Entries shown:
#####

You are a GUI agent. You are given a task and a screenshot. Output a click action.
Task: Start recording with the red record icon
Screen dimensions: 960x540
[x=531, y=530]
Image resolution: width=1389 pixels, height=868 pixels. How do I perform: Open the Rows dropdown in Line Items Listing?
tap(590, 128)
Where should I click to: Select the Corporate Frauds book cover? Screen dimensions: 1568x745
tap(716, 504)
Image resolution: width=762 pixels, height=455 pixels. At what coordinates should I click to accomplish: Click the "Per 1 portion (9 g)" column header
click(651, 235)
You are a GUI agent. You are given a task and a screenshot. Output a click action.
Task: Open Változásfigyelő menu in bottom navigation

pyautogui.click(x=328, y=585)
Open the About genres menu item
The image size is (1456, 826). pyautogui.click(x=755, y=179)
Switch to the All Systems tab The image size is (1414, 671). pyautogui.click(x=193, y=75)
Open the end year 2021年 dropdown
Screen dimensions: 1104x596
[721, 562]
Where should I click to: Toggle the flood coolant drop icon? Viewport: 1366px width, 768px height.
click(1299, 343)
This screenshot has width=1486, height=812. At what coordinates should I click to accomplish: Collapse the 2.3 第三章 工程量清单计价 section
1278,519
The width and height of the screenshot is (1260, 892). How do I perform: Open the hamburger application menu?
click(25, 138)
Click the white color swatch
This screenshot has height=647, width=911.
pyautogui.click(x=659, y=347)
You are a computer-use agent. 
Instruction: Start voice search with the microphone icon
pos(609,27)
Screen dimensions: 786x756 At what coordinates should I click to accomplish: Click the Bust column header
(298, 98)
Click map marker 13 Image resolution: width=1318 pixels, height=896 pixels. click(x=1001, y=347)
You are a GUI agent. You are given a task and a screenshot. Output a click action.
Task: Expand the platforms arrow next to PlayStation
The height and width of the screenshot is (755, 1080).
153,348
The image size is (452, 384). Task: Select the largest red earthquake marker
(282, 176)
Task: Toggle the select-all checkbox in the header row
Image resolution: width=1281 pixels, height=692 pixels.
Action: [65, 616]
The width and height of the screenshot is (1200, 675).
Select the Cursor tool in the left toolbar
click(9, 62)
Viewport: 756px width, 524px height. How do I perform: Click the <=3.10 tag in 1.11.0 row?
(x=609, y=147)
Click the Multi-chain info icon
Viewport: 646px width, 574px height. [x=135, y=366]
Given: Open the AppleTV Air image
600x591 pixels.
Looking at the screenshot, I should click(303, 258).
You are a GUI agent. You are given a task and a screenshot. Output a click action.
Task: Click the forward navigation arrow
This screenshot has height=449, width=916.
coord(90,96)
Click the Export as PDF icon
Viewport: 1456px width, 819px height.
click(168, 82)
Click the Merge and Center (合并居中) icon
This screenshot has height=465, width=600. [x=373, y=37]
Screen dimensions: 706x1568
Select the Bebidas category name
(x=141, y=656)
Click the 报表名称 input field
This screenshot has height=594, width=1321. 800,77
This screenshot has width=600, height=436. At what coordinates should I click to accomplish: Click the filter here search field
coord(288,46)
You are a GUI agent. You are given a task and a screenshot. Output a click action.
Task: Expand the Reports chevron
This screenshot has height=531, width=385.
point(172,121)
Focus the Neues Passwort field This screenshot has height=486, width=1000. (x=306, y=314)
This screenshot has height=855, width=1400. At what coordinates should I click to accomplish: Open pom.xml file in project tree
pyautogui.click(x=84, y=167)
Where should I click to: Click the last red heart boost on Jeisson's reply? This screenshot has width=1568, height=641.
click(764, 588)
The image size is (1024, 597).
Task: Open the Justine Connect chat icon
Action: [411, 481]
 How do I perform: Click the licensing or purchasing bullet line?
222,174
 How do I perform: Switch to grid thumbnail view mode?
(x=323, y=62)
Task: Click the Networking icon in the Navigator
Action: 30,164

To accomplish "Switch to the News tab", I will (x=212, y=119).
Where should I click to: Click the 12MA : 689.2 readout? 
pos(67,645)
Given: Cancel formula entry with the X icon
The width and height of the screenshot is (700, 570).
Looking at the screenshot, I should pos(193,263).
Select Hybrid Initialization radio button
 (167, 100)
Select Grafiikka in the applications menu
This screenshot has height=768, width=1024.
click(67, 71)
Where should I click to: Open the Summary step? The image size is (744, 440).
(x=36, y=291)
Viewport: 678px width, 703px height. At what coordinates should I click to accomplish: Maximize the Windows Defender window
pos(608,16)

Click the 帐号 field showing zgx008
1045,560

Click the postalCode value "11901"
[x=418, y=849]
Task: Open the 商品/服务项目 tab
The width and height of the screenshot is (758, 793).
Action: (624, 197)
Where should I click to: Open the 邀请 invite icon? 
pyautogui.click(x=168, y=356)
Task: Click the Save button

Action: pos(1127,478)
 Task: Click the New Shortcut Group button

#####

Exercise objective:
Copy the records above word for word, beginning at the line that contains "This screenshot has width=1486, height=812." and stopping after the line that contains "Viewport: 646px width, 574px".

Task solution:
This screenshot has width=1486, height=812. At what coordinates should I click to accomplish: Collapse the 2.3 第三章 工程量清单计价 section
1278,519
The width and height of the screenshot is (1260, 892). How do I perform: Open the hamburger application menu?
click(25, 138)
Click the white color swatch
This screenshot has height=647, width=911.
pyautogui.click(x=659, y=347)
You are a computer-use agent. 
Instruction: Start voice search with the microphone icon
pos(609,27)
Screen dimensions: 786x756 At what coordinates should I click to accomplish: Click the Bust column header
(298, 98)
Click map marker 13 Image resolution: width=1318 pixels, height=896 pixels. click(x=1001, y=347)
You are a GUI agent. You are given a task and a screenshot. Output a click action.
Task: Expand the platforms arrow next to PlayStation
The height and width of the screenshot is (755, 1080).
153,348
The image size is (452, 384). Task: Select the largest red earthquake marker
(282, 176)
Task: Toggle the select-all checkbox in the header row
Image resolution: width=1281 pixels, height=692 pixels.
Action: [65, 616]
The width and height of the screenshot is (1200, 675).
Select the Cursor tool in the left toolbar
click(9, 62)
Viewport: 756px width, 524px height. How do I perform: Click the <=3.10 tag in 1.11.0 row?
(x=609, y=147)
Click the Multi-chain info icon
Viewport: 646px width, 574px height. [x=135, y=366]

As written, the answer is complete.